**Supplied material:**

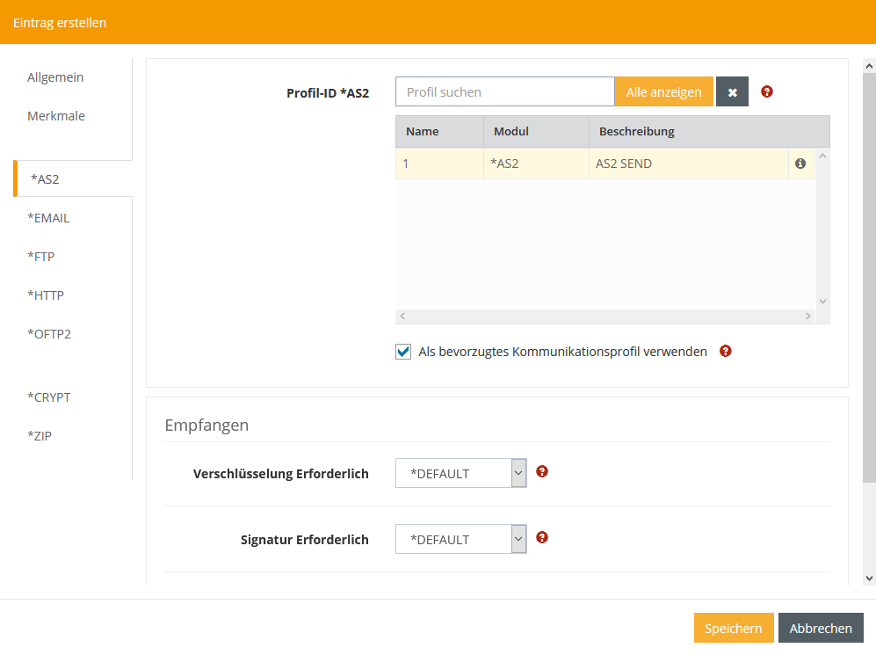Clear profile search with X button
876x655 pixels.
point(732,91)
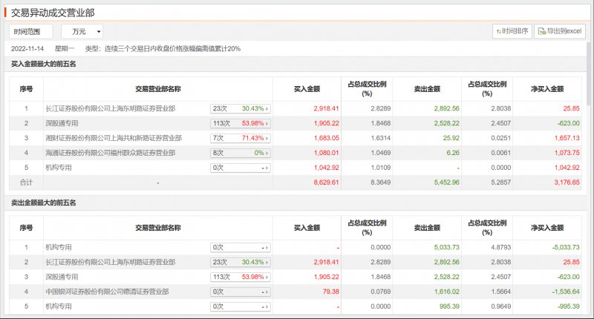Expand 7次 71.43% stats for 湘财证券 row
Screen dimensions: 594x319
240,138
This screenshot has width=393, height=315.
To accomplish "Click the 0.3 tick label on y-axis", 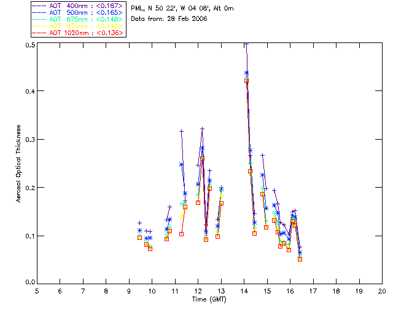I will pyautogui.click(x=28, y=140).
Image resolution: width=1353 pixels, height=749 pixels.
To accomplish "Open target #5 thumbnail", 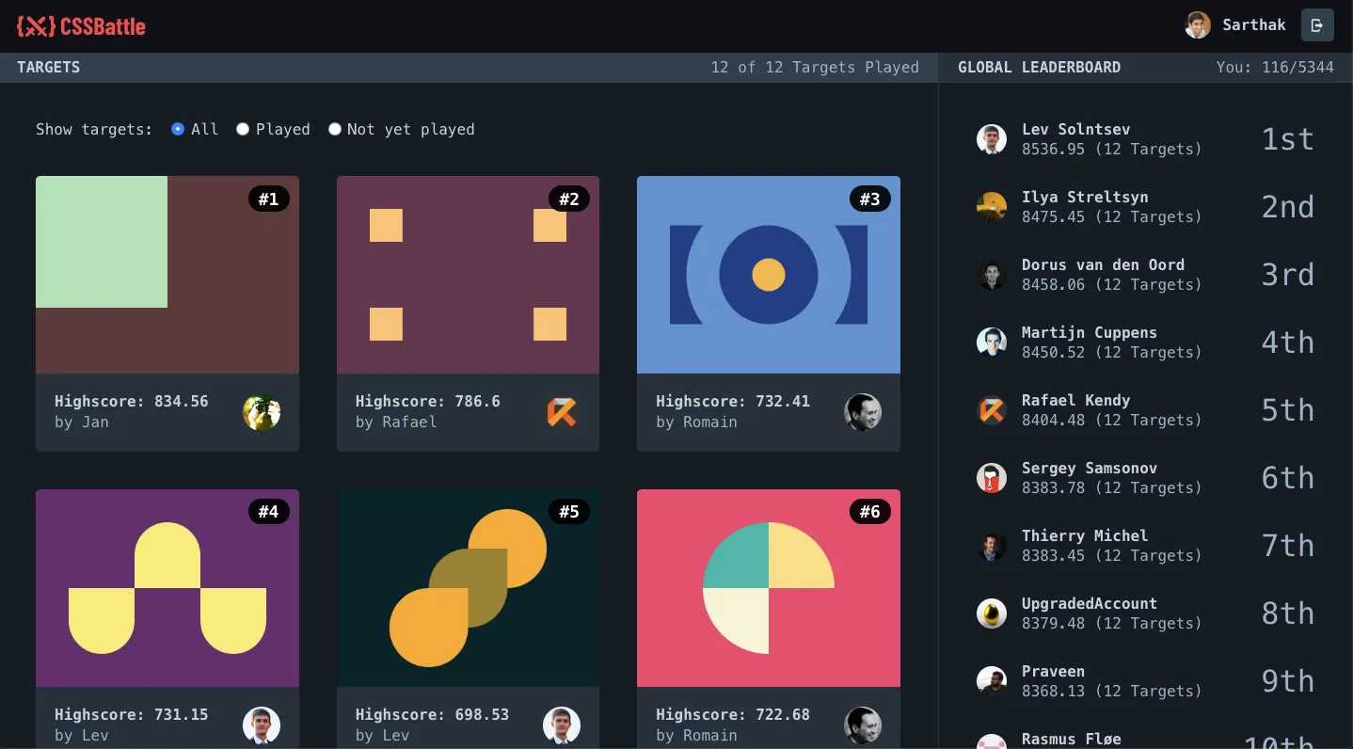I will pyautogui.click(x=468, y=588).
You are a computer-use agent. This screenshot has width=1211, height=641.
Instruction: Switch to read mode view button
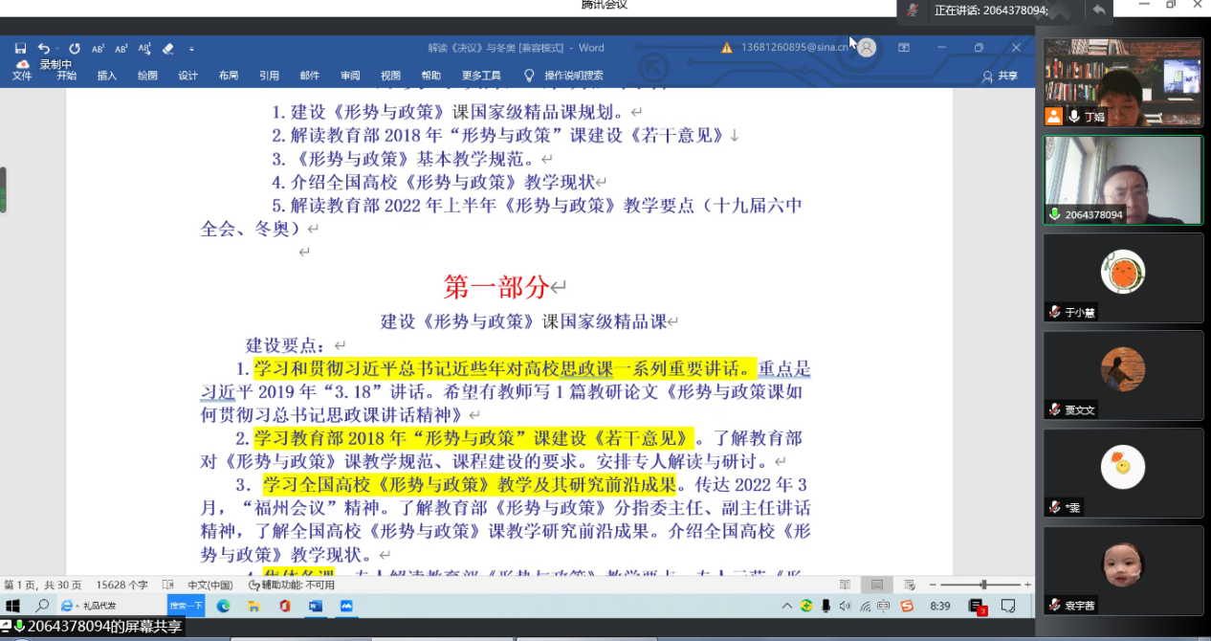tap(845, 585)
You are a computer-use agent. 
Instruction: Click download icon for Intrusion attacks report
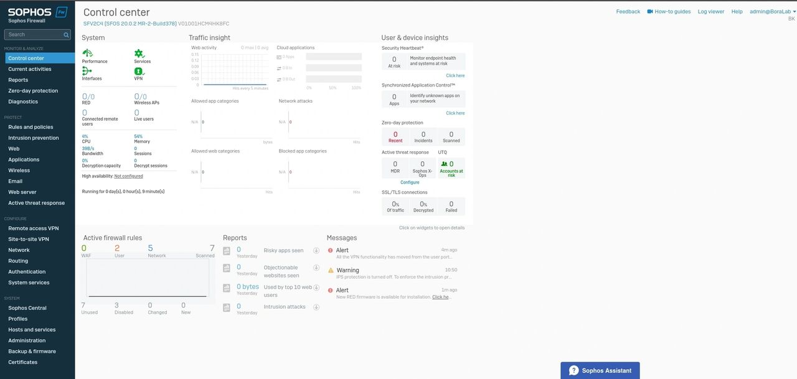coord(316,307)
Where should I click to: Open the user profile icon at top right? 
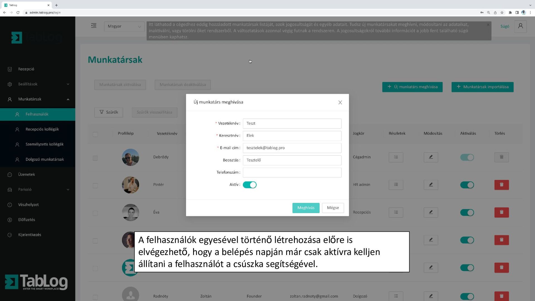(x=520, y=26)
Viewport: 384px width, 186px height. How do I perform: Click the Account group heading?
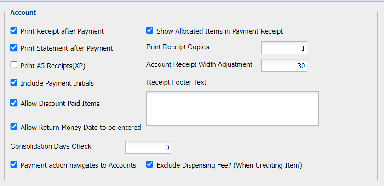click(x=23, y=12)
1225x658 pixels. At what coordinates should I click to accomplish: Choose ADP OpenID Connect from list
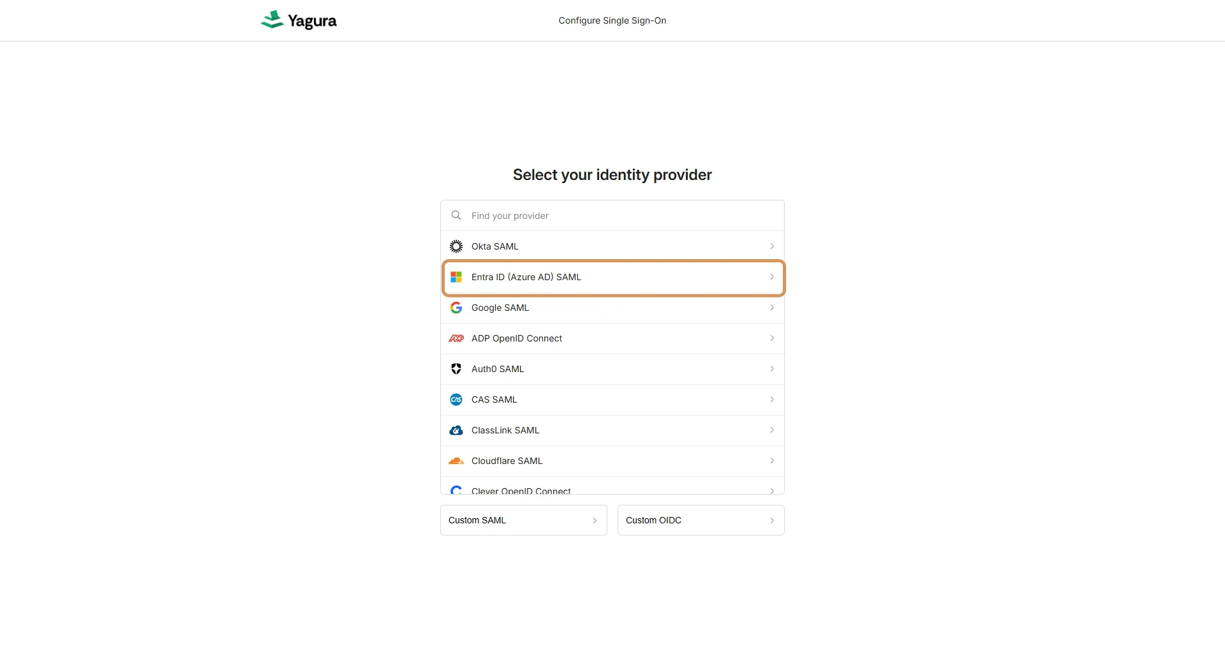517,338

**Work instructions:**
Transcribe only the lines from the line holding "Viewport: 384px width, 186px" to the final line of the listing above. Keep them exact, include both ends, and skip the pictures.

**Result:**
Viewport: 384px width, 186px height. How do I perform: Click the Account group heading?
click(x=23, y=12)
1225x658 pixels. At what coordinates should I click to accomplish: Choose ADP OpenID Connect from list
517,338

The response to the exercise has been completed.